En los últimos años se han dado a conocer, a través de distintas investigaciones, algunas limitaciones, engaños y perjuicios asociados a los antidepresivos. Sin embargo, es inquietante que el impacto de esta información haya sido tan débil que no haya podido reducir siquiera este consumo desaforado.
Hace unos días, la Agencia Española de Medicamentos y Productos Sanitarios publicó un informe sobre la utilización de antidepresivos en España durante el periodo 2000-2013. Los resultados son alarmantes: en este periodo de tiempo se ha triplicado el consumo de antidepresivos en nuestro país. No hay una explicación “médica” que justifique este dato, por mucho que los autores del informe hablen de una posible mayor incidencia de los trastornos del estado de ánimo, la mayor detección diagnóstica por los médicos de atención primaria o la extensión de las indicaciones terapéuticas autorizadas para estos medicamentos.

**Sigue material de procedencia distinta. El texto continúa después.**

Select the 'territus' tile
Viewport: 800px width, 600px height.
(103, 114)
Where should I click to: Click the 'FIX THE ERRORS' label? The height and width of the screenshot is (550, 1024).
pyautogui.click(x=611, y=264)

Tampoco hay una respuesta simple que dé cuenta de este incremento que, por otra parte, no es exclusivo de España, aunque sí que estamos por encima de la media de la Unión Europea.
Sabemos que este incremento desmedido en la prescripción y consumo de antidepresivos (y antipsicóticos y derivados anfetamínicos, pero también estatinas, omeprazoles, antiinflamatorios, etc.) forma parte del complejo fenómeno de la medicalización de la vida que está alcanzando cotas insospechadas y que está exponiendo a los ciudadanos a perjuicios que tienden a minimizarse por todos los agentes que participan en ello. Como nos cuentan Juan Gérvas y Mercedes Pérez Fernández en su libro “Sano y salvo y libre de intervenciones médicas innecesarias”, la industria farmacéutica, médicos, medios de comunicación y la Administración participan de una colusión de intereses que, en el contexto de una sociedad actual marcada por la competitividad, el individualismo y el crecimiento desaforado, favorece la mercantilización de una salud y un bienestar inalcanzables. Los antidepresivos, en estas circunstancias, se están convirtiendo en uno de los estandartes de esta nueva forma consumista, ilimitada y peligrosa de entender los cuidados sanitarios.
El conocimiento que hemos tenido de los antidepresivos siempre ha estado sesgado porque los ensayos clínicos aleatorizados (ECA) que se realizan con estas moléculas corren a cargo de las compañías farmacéuticas que las venden. Ellas son las propietarias de los datos por lo que pueden analizarlos como lo deseen y no publicar aquellos que no les convengan. A pesar de ello, finalmente se han hecho metaanálisis con los ECA no publicados y se ha demostrado que la eficacia de los antidepresivos no es superior al placebo en síndromes depresivos leves y moderados, que son los que acaparan cuantitativamente la gran mayoría del consumo. También sabemos más sobre sus efectos secundarios y, por ejemplo, en poblaciones vulnerables como los mayores, el uso de antidepresivos provoca más muertes, enfermedades cardiovasculares, fracturas, epilepsias, etc. y esa morbimortalidad está asociada, precisamente, al empleo de novedades terapéuticas, posiblemente porque se utilizan a dosis más elevadas ya que se consideran más “inocuas”.
Peter Gøtzsche nos cuenta que la industria farmacéutica, como la mafia, es una organización criminal que mediante la corrupción, el chantaje, el falseamiento de datos y demás actividades delictivas, logra facturar cantidades astronómicas de dinero y mata a centenas de miles de ciudadanos anualmente con su actividad. Evidentemente, no podemos considerar, en estas circunstancias, que estas compañías moderen voluntariamente su negocio. Pero sí cabe esperar una respuesta más comprometida y contundente desde los profesionales, sus asociaciones, medios de comunicación, de los políticos y técnicos de la Administración y desde la propia ciudadanía para desenmascarar este fraude que daña a las personas y compromete la viabilidad del Sistema Nacional de Salud.